## PAGE EXTRACT
# # # #
Historical population
| Census | Pop. | Note | %± |
| 2020 | 2,763 |  | — |
U.S. Decennial Census

===2020 census===
As of the 2020 census, Baiting Hollow had a population of 2,763. The median age was 50.3 years. 17.4% of residents were under the age of 18 and 22.4% of residents were 65 years of age or older. For every 100 females there were 97.6 males, and for every 100 females age 18 and over there were 98.9 males age 18 and over.

65.7% of residents lived in urban areas, while 34.3% lived in rural areas.

There were 1,081 households in Baiting Hollow, of which 24.4% had children under the age of 18 living in them. Of all households, 59.2% were married-couple households, 15.0% were households with a male householder and no spouse or partner present, and 20.3% were households with a female householder and no spouse or partner present. About 22.8% of all households were made up of individuals and 11.6% had someone living alone who was 65 years of age or older.
# # # #
Dataset items:
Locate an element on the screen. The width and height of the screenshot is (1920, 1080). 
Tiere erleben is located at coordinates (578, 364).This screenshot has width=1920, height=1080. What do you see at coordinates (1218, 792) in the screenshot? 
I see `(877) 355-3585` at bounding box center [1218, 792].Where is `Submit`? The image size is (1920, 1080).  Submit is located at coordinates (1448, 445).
# # # #
## ACTIONS TO TAKE
1 – Using the Baiting Hollow census text, answer these:
(a) What was the median age in the 2020 census?
(b) What percentage of residents lived in rural areas?
(c) How many households were there in Baiting Hollow?
2 – Carry on the Baiting Hollow census text from the point where it stops.

## OUTPUTS BY TASK
1 –
(a) 50.3 years
(b) 34.3%
(c) 1,081

2 –
There were 1,656 housing units, of which 34.7% were vacant. The homeowner vacancy rate was 3.0% and the rental vacancy rate was 14.0%.

Racial composition as of the 2020 census
| Race | Number | Percent |
|---|---|---|
| White | 2,347 | 84.9% |
| Black or African American | 68 | 2.5% |
| American Indian and Alaska Native | 23 | 0.8% |
| Asian | 22 | 0.8% |
| Native Hawaiian and Other Pacific Islander | 1 | 0.0% |
| Some other race | 122 | 4.4% |
| Two or more races | 180 | 6.5% |
| Hispanic or Latino (of any race) | 309 | 11.2% |

===2000 census===
As of the census of 2000, there were 1,449 people, 600 households, and 429 families residing in the CDP. The population density was 448.7 PD/sqmi. There were 962 housing units at an average density of 297.9 /sqmi. The racial makeup of the CDP was 96.27% White, 1.38% African American, 0.55% Asian, 0.97% from other races, and 0.83% from two or more races. Hispanic or Latino of any race were 4.00% of the population.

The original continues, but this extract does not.